The second gives the figures of 0.05C/decade with an error margin of -0.05C to +0.15C. That could mean there was a slight cooling. Either way, 5/100ths of a degree C is considered an insignificant warming. You could not even see 5/100ths of a degree on a common room thermometer.

No model predicted this hiatus and all of them predicted far more warming.

The IPCC opinion comes from surface data. The inifinetly more accurate satellite data is showing no warming and little or no warming since 1979.

jessica murray
it doesn't appear to have been worthwhile, as you didn't understand it.

this is the part you are quoting, in context:

It is certain that Global Mean Surface Temperature has increased since the late 19th century. Each of the past three decades has been significantly warmer than all the previous decades in the instrumental record, and the first decade of the 21st century has been the warmest. 

The global combined land and ocean surface temperature data show an increase of about 0.89°C (0.69°C–1.08°C) over the period 1901–2012 and about 0.72°C (0.49°C–0.89°C) over the period 1951–2012 when described by a linear trend. Despite the robust multi-decadal timescale warming, there exists substantial multi-annual variability in the rate of warming with several periods exhibiting almost no linear trend including the warming hiatus since 1998. The rate of warming over 1998–2012 (0.05°C [–0.05 to +0.15] per decade) is smaller than the trend since 1951 (0.12°C [0.08 to 0.14] per decade). Several independently analyzed data records of global and regional Land-Surface Air Temperature (LSAT) obtained from station observations are in broad agreement that LSAT has increased. Sea Surface Temperatures (SSTs) have also increased. Intercomparisons of new SST data records obtained by different measurement methods, including satellite data, have resulted in better understanding of uncertainties and biases in the records.

i'm not going to bother explaining this to you. i'm just going to give you another chance to try and understand it.

enough effort has been put into explaining this. if you still don't understand, nobody should care anymore.

GordonRobertson
Jessica given the data I provided from the IPCC in 2013, NOAA, the official climate experts in the United States have set out to rewrite that temperature record since 1998 to show a warming. NASA GISS is also rewriting the historical record, replacing cooler years with warmer years.

NOAA is priceless, however, provided you can find humour in their chicanery. There used to be 6500 global weather stations from which they derived surface data. NOAA slashed the number to 1500 and they are using climate models to fill in the missing 5000 stations using data from only 1500 stations.

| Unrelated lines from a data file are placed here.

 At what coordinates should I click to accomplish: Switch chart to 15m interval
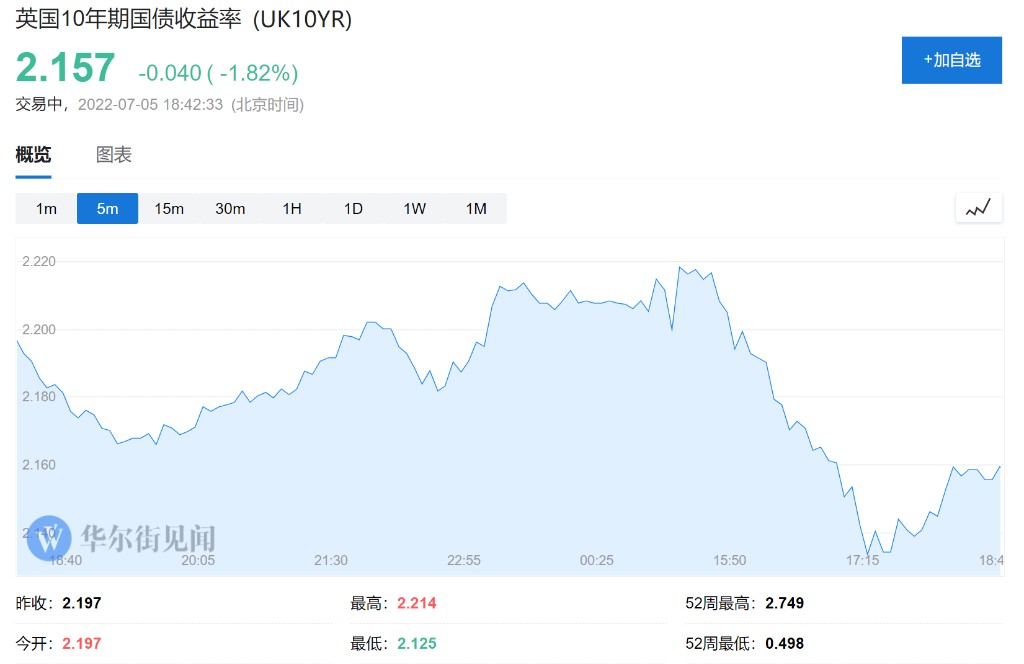pyautogui.click(x=169, y=209)
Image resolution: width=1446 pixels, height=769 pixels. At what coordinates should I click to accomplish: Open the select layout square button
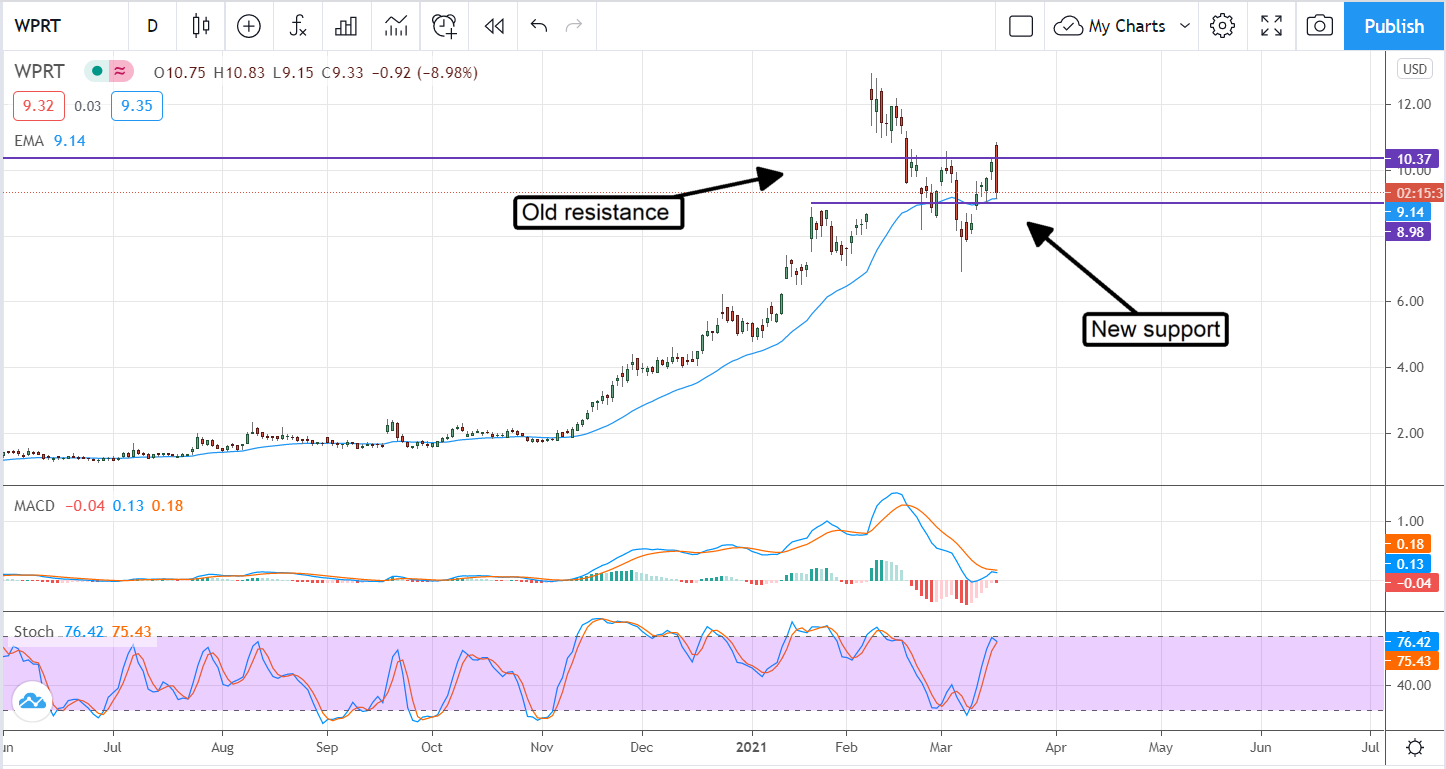click(x=1021, y=26)
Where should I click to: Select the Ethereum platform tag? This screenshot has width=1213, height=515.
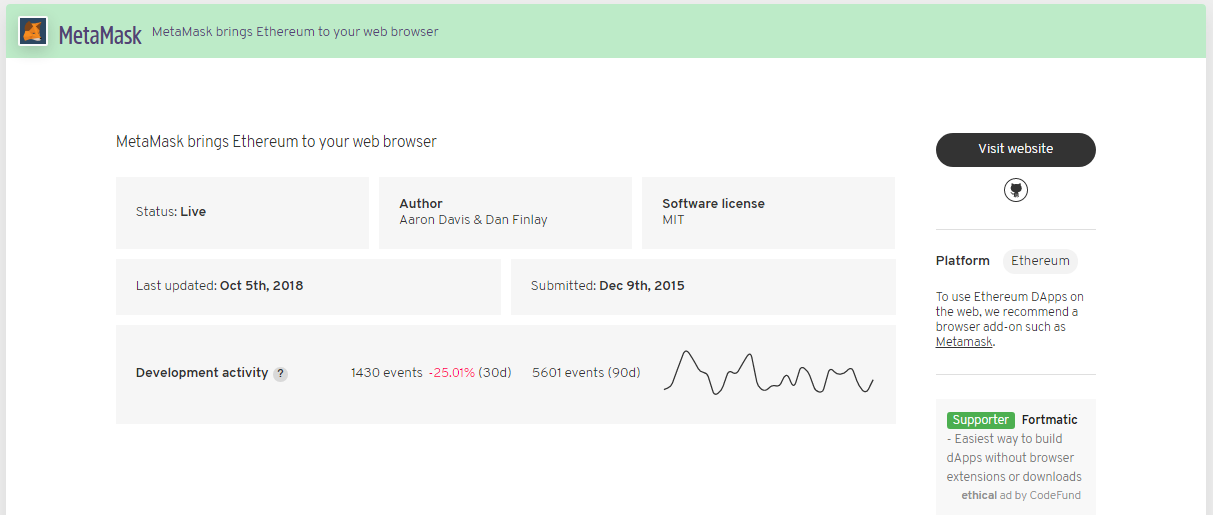(1040, 261)
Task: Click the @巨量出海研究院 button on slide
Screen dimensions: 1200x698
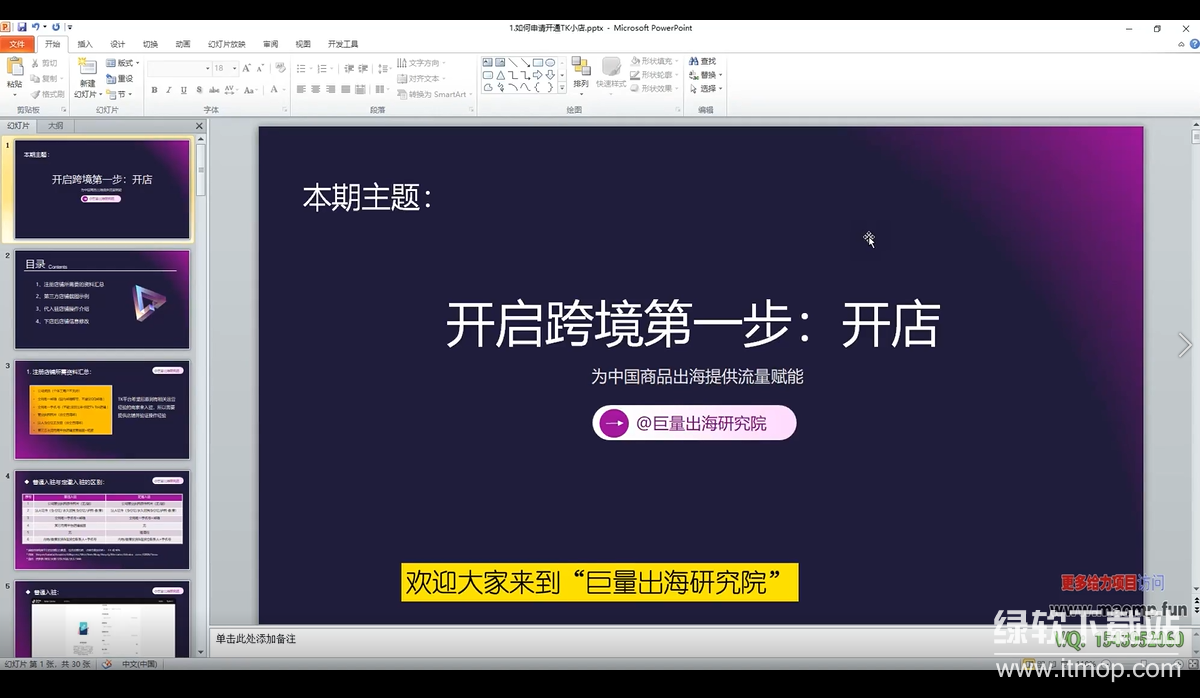Action: tap(694, 423)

As a student of science and someone not enamoured by pseudo-science, I understand only too well. I am a big fan of the scientific method and the anthropogenic warming theory does not meet the criterion of that historic method.

Neither am I a fan of the scientific miconduct currently being perpetrated by NOAA, a US government organization that answers to climate alarmists like Obama.

jessica murray
the thing about 1998 was that it was unusually warm. the passage that you cited attempted to explain why you wouldn't expect to see large trends since 1998, not to suggest that there has been a pause in warming.